Monday, May 21, 2007

Life Lessons

I started this day feeling kind of lousy and in a bit of a funk. As usual, I drank entirely too much on Saturday beginning at brunch and not stopping until some point late that night or early Sunday morning. As a result, I was too hungover yesterday to even make it off the couch and missed out on enjoying a beautiful day. This morning, I woke up still feeling the after results of the weekend binge and turned on NY1 on time to see their coverage of yesterday's Aids Walk. Great! While I was too hungover to even pour myself a soda yesterday, thousands of do-gooders were out volunteering for a worthy cause and doing something healthy at the same time.

By the time I got to work I wasn't even in the mood to blog so I decided to do a little reading instead and happened upon something titled. "10 simple ways to save yourself from messing up your life" posted on lifehack.org.
It was as if this article had been written just for me and after reading the first few simple steps, I was already in better spirits and ready to face the day.

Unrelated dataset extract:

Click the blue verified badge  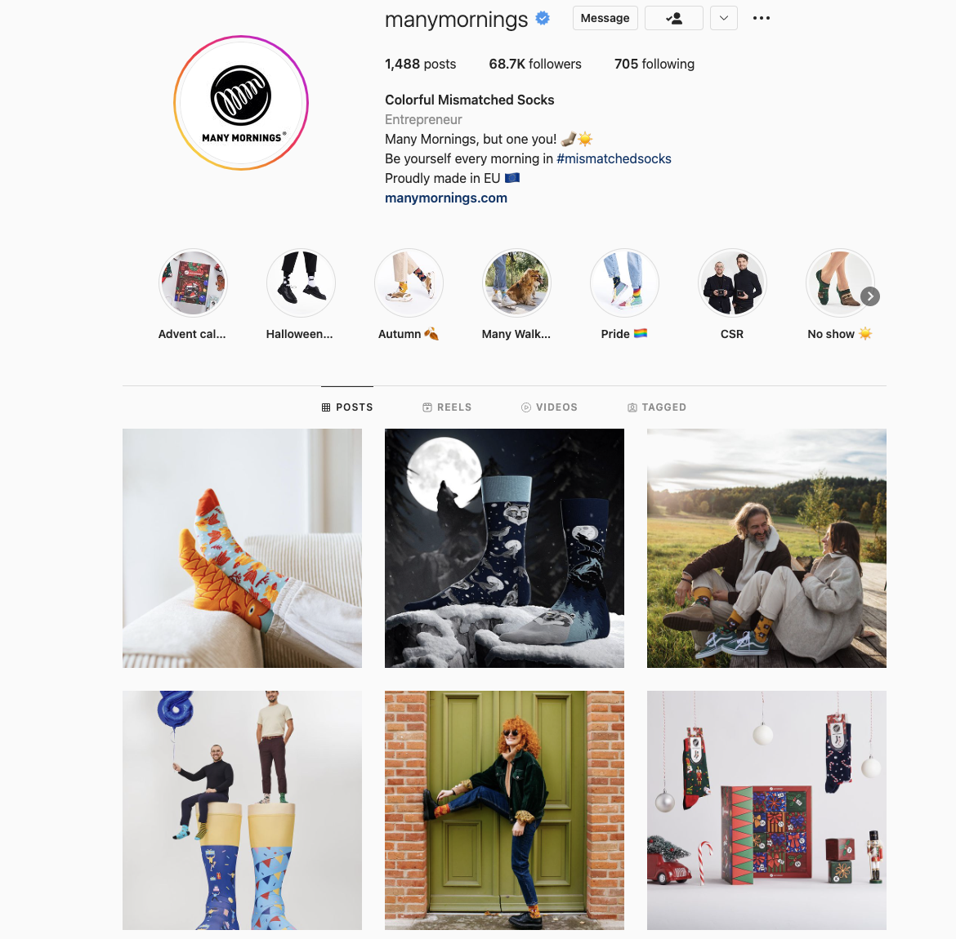pos(542,18)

Below are a few of the steps that I especially liked. You can read the entire list at the link above:

Stop taking so much notice of how you feel.
How you feel is how you feel. It’ll pass soon. What you’re thinking is what you’re thinking. It’ll go too. Tell yourself that whatever you feel, you feel; whatever you think, you think. Since you can’t stop yourself thinking, or prevent emotions from arising in your mind, it makes no sense to be proud or ashamed of either. You didn’t cause them. Only your actions are directly under your control. They’re the only proper cause of pleasure or shame.

Ease up on the internal life commentary.
If you want to be happy, stop telling yourself you’re miserable. People are always telling themselves how they feel, what they’re thinking, what others feel about them, what this or that event really means. Most of it’s imagination. The rest is equal parts lies and misunderstandings. You have only the most limited understanding of what others feel about you. Usually they’re no better informed on the subject; and they care about it far less than you do. You have no way of knowing what this or that event really means. Whatever you tell yourself will be make-believe.

Take no notice of your inner critic.
Judging yourself is pointless. Judging others is half-witted. Whatever you achieve, someone else will always do better. However bad you are, others are worse. Since you can tell neither what’s best nor what’s worst, how can you place yourself correctly between them? Judging others is foolish since you cannot know all the facts, cannot create a reliable or objective scale, have no means of knowing whether your criteria match anyone else’s, and cannot have more than a limited and extremely partial view of the other person. Who cares about your opinion anyway?

Give up on feeling guilty.
Guilt changes nothing. It may make you feel you’re accepting responsibility, but it can’t produce anything new in your life. If you feel guilty about something you’ve done, either do something to put it right or accept you screwed up and try not to do so again. Then let it go. If you’re feeling guilty about what someone else did, see a psychiatrist. That’s insane.

3 comments:

  1. Anonymous10:34 AM

    Well, I'm glad that made you feel better. I, on the other hand, am still feeling the after effects and self recriminations of Saturday/Sunday. Damn drag bag.

    ReplyDelete
  2. I'm good enough, smart enough, and gosh darn it, people like me.

    ReplyDelete
  3. I Love, Love, Love, Daily Affirmations!